Personalized risk info helps with screening decision

People make more educated decisions about screening tests when they’re given a personalized assessment of their own risk, rather than one-size-fits-all information, according to a new review of past studies.

Those personalized evaluations take into account factors such as age, race, gender, weight, lifestyle and family history to determine an individual’s chances of developing a certain type of cancer, for example.

The new review paper, published in the Cochrane Library, also covered decisions by parents-to-be about whether to undergo genetic screening for their fetus.

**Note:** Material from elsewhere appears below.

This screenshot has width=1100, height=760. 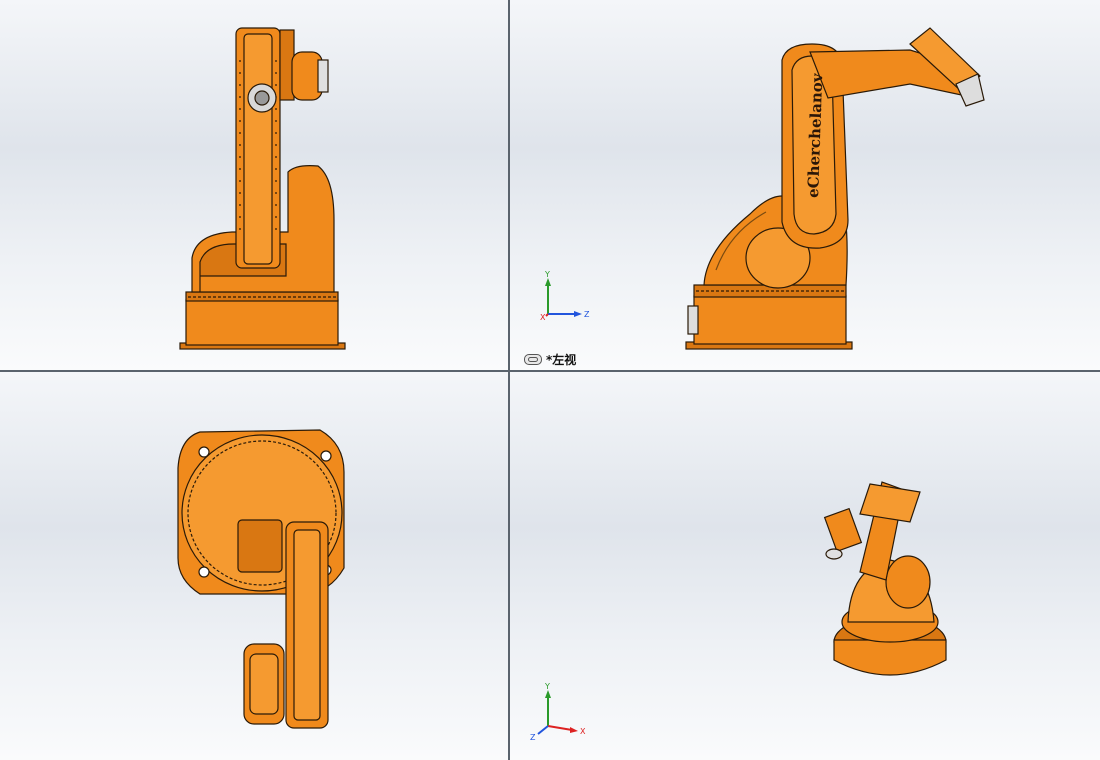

“Knowing your individual risk for a particular health problem may help you make an informed choice about what screening services you might be interested in,” said Dr. Michael LeFevre, co-vice chair of the government-backed U.S. Preventive Services Task Force.

The USPSTF makes recommendations for disease prevention, which are typically gender- and age-specific. But the evidence isn’t always there to make guidelines more personalized than that, he said.

“Over time, what would be ideal is that we’re able to make more specific, individualized recommendations and fewer population recommendations,” added LeFevre, who is also a family doctor at the University of Missouri School of Medicine in Columbia and wasn’t involved in the new review.

For their analysis, researchers looked at 41 studies, including almost 29,000 people, which compared some form of personalized risk assessment with a standard message about the effects of a given screening test.